Early acting tended to be a bit 'stagey' - television was still a relatively new medium, and actors played to the camera as they would to a live audience in a theatre, with exaggerated gestures and movements. Performances soon settled down to a realistic level, and part of Homicide’s success can be attributed to its believability, in contrast to some of the clichéd acting and writing coming from overseas.

Standards grew over the years, and in it's last three years Homicide was produced in colour and completely on film, and it had a slick, sophisticated, professional quality. The episodes moved quickly and with real meaning, often examining the social backgrounds of the crime. All aspects of the show's production, from the acting, direction, camera work, sound, music, editing and scripts were equal or superior to any contemporary programme - and most since.

In 1964 the public was not used to seeing film crews in the streets - and on those early episodes the film crew was so small that many members of the public did not realise that action was being filmed. When a stuntman drove a burning car off the side of a hill, a bystander jumped in to 'rescue' the driver. A night scene filmed for the pilot episode involved police cars, ambulances and bright lights, and consequently eleven tow trucks arrived, thinking there had been a big car smash.

During filming of the pilot episode, veteran actor Al Mack was playing a disreputable looking drunk in the city when two real policemen attempted to arrest him for vagrancy. Then an old friend saw him and, thinking he was down on his luck, offered to shout him a meal. There was even an instance of real police chancing upon a filming location and offering to lend a hand to the 'detectives'. But after a while the popularity of the show made people aware of film units in the street, and the public were very co-operative with various aspects of location filming, such as allowing use of their house or garden to discover a ‘body’ in.

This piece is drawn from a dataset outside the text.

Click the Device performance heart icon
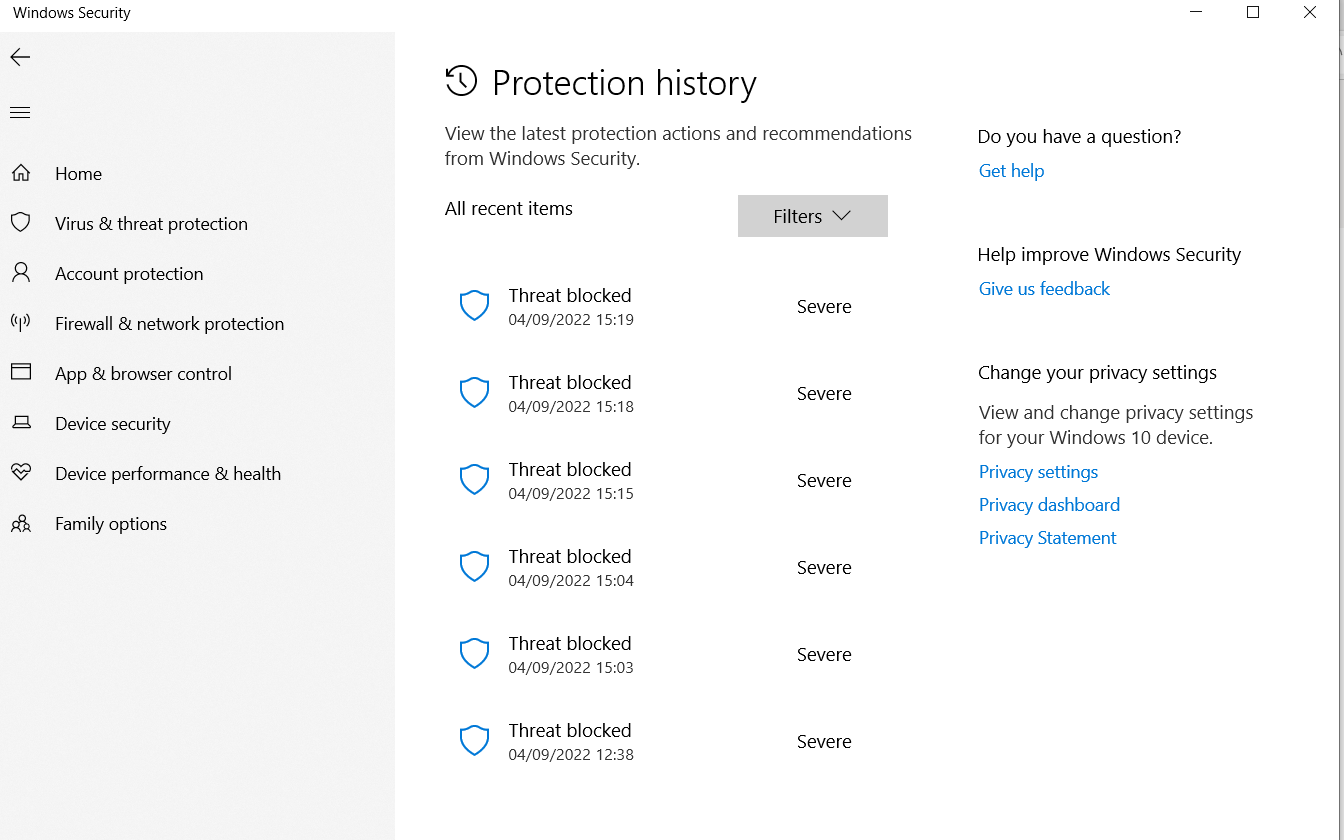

The original film unit consisted of only four crew members: a cameraman, a grip, Director Ian Jones and Assistant Director David Lee. They would travel to the various locations in two cars: a station wagon loaded with equipment, and the police car for use in the scenes, which carried props and limited wardrobe in the boot. As there was no outside sound, all the film scenes for an episode could be completed in two days. There were no lights, only reflectors and a couple of battery lights, so consequently night filming was rare.

That the film scenes looked so good with an absolute minimum amount of equipment and time is testament to Ian and David’s ingenuity and ability. They had the knack of making every scene look 'real' and did not compromise on authenticity. "With only four people in the crew it was often necessary for everybody to get in and give a hand in order to get the job done," said Ian Jones. "If it was muddy a cameraman wouldn't wait for a groundsheet as he probably would now. He'd flop down in the mud and film. The actors often did stunts which would now be done by professional stuntmen."6 The exterior scenes were recognised as being a large factor in the show's success, and accordingly the film to video ratio increased with the second series of thirteen episodes.

Cameraman Alan Arnold was renowned for his nerves of steel and surefootedness. To get a dramatic shot, he would walk on girders or lie on the roadway while a car sped past inches from his face. A scene from episode 12, ‘The Decimal Point’, called for a hut to be burnt down, and the camera filmed the action from inside the burning hut. "We stayed in that hut, with the camera churning away, for what seemed like ages," said crew member Paul Green, "and then, seconds after we scrambled out through the flame-licked door, the whole thing collapsed."7

Not everything during filming always went according to plan. One episode called for a car to be driven into the Yarra River. The location was on the Yarra Boulevard near the city, and due to delays filming didn’t commence until the afternoon peak hour. Traffic banked up, and people crowded around to watch the filming. After the filming when they tried to pull the car out of the mud the chains slipped and, as it was getting late, David Lee issued an instruction to leave the car in the river for the night. But because the head of the dummy driver had come into view, some woman in the crowd who heard the instruction yelled out, "Save the driver! Save the poor man!"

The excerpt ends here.